The French embassy in Cambodia will be hosting a charity concert at the end of April to aid the conservation of elephants in Cambodia.
The event entitled “Mothership” is scheduled for April 27. Participants are expected to donate between $50 to $2,000 for attending the fundraiser.
Ken Sereyrotha, WCS’ country program director, said that this charity event is a positive point for the conservation of elephants in Cambodia.
He said that the fundraiser is aimed at directly educating the general public about elephant habitats, diets and reproduction.
He said that elephants in Cambodia are under threat due to economic development, including the allocation of land for agro-industry farming.
“Animals depend on nature, but humans add disruptive factors such as development that affects all species in the wild, not just elephants,” he said. “This case requires human intervention because elephants need large sanctuaries and they migrate from shelter to shelter to find food.”

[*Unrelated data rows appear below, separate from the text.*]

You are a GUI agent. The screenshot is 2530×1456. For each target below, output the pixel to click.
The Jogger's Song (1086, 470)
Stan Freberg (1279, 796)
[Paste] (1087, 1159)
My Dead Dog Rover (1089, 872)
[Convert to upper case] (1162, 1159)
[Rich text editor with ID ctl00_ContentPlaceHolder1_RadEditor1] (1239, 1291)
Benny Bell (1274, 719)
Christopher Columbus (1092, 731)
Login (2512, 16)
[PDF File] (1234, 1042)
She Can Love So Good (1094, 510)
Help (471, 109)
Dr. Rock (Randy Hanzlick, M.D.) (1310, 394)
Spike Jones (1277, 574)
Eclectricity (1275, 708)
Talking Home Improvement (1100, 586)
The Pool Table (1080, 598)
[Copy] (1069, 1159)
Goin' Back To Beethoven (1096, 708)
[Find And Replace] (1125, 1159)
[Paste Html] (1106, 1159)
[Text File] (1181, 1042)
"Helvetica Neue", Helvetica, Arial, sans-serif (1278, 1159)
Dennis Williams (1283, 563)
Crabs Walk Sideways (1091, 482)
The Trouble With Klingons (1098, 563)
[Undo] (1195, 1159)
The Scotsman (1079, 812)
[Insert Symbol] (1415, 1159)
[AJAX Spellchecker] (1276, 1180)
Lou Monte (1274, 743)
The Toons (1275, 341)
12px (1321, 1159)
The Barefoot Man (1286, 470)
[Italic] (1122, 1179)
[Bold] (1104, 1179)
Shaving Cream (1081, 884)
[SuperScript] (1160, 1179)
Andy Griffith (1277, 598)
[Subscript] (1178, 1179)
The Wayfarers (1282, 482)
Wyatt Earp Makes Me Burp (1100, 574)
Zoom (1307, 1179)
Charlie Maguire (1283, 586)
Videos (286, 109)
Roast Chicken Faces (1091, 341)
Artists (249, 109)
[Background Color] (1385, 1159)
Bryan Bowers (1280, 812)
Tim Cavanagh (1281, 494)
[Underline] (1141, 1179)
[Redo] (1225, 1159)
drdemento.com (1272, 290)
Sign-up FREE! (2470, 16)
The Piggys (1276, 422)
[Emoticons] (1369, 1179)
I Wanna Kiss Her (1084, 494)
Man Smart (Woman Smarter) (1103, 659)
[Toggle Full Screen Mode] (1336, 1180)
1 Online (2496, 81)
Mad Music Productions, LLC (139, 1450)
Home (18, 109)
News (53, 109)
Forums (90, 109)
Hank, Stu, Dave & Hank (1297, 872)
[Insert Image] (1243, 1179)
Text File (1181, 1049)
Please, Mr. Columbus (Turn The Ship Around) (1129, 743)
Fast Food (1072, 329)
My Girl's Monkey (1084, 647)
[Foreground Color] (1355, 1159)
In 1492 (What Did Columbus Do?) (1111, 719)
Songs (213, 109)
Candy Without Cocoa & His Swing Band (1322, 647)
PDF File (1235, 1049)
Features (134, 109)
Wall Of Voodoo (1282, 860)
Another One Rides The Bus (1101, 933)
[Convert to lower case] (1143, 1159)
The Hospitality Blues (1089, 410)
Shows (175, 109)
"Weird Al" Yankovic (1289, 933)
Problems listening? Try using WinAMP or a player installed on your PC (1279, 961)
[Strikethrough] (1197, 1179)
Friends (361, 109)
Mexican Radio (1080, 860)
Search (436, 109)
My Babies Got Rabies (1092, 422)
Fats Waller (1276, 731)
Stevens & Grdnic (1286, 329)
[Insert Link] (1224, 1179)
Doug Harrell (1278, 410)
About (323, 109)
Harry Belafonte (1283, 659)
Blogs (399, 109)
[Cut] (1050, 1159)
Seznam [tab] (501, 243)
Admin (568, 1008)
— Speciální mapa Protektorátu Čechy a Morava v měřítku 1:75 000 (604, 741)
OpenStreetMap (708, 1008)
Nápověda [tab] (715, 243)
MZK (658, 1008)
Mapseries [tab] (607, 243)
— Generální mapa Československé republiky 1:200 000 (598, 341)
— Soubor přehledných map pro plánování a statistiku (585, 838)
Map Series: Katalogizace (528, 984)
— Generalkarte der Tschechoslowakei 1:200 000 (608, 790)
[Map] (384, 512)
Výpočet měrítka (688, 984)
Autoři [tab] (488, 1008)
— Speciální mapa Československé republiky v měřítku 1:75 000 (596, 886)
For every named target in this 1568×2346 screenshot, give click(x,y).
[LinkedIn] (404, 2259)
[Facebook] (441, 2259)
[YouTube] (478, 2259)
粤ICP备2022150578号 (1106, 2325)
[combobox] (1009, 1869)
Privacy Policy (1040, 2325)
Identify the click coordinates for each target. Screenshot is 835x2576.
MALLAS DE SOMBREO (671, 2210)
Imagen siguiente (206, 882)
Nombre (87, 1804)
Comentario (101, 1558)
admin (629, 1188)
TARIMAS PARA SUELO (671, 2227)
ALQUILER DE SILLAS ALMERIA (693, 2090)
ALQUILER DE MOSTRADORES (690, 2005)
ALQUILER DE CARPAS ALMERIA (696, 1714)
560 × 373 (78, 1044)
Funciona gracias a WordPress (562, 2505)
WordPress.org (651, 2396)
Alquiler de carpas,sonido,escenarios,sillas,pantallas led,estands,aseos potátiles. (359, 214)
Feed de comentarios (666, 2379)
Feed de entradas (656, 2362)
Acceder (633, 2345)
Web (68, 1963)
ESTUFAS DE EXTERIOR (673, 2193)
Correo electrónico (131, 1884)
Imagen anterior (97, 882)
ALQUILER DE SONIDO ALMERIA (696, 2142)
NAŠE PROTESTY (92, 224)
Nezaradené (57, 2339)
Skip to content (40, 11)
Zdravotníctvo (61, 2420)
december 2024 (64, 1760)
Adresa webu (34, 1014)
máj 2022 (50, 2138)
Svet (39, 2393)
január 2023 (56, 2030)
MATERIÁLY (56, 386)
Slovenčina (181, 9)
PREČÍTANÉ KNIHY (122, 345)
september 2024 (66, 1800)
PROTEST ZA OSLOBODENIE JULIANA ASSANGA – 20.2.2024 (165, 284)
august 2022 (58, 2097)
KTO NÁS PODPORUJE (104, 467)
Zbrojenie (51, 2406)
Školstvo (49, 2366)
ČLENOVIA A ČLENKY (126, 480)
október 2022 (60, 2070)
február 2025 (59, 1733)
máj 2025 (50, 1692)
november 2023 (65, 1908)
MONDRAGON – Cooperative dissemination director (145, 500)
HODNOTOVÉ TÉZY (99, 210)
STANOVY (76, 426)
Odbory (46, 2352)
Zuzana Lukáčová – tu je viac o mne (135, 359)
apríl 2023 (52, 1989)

He added that elephants are intelligent migratory creatures that will move in order to find a secure shelter with plenty of food and safety.
Pierra-Yves Clais, vice president of the Airavata Elephant Conservation Project in Rattanakiri province, created the event because he needs more funding to improve a project in Katieng forest.
He said that the funds are to be aimed at financing veterinarians as well as other social projects.
“Cambodia owes too much to the elephants to simply forget about them,” he said. “Khmer kings fought their battles on the backs of elephants, built their temples using the strength of elephants; the elephant is everywhere in the culture, traditions, history and art of the Khmer people.”
“But the reality is very grim,” he added. “The domesticated population is down to 72 animals and the wildlife population is thought to be around 200.”
He added that the youngest animals need to be brought together so they can breed, otherwise elephants will completely disappear from the Kingdom in a matter of decades.
“Basically we want to make sure the elephant has a future in Cambodia and that the relationship it has had with man doesn’t disappear overnight,” he said.
According to the Environment Ministry website, Cambodia is considered a stronghold of surviving elephants in Indochina.
The Environment Ministry said Cambodia has provided shelter to nearly 600 elephants in the past, while neighbouring countries only contributed minimally.
It said that the largest Asian elephant sanctuary is located in Cambodia’s eastern highlands, covering all five protected areas including Phnom Prich Wildlife Sanctuary and the Cardamom Mountains.